EXERCISE:
Render the part of the listing that opens with the line containing "The height and" and runs through the end of the listing as a Markdown table with the columns Row and Line, skipping blank lines and leaving the pictures out.

DATA SHOWN:
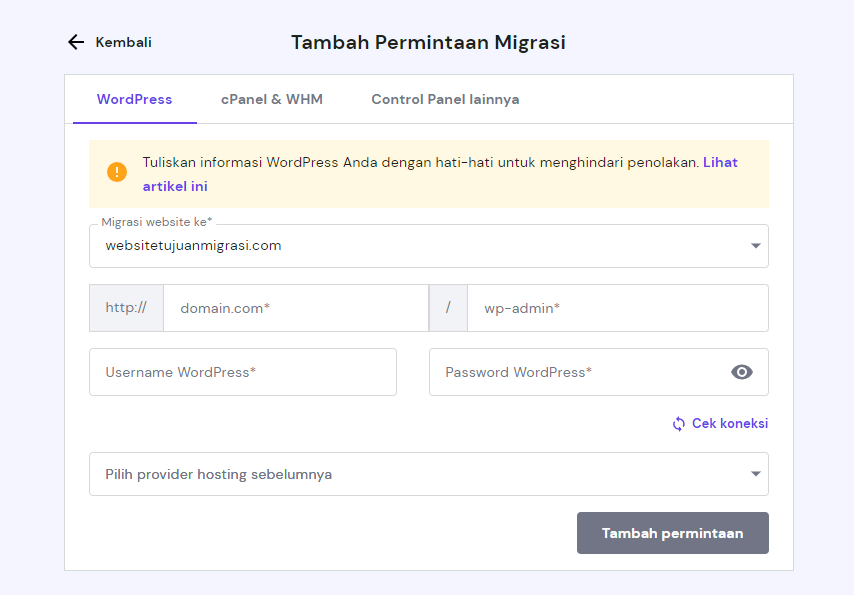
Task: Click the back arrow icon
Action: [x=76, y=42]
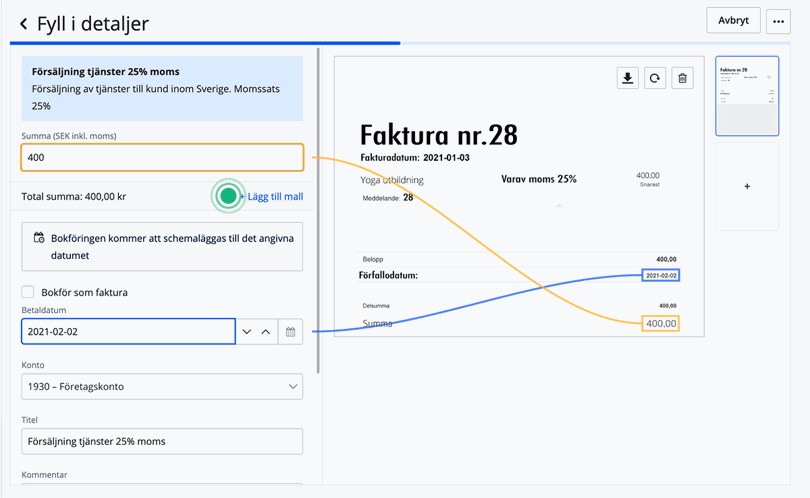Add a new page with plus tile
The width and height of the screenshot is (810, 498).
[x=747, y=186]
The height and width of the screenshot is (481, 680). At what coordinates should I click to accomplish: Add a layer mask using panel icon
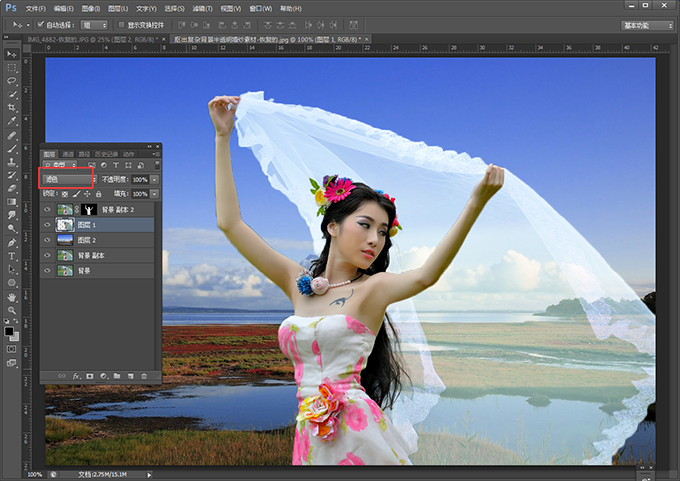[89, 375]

ANSWER TO THE TASK:
| Row | Line |
|---|---|
| 1 | The height and width of the screenshot is (481, 680). At what coordinates should I click to accomplish: Add a layer mask using panel icon |
| 2 | [89, 375] |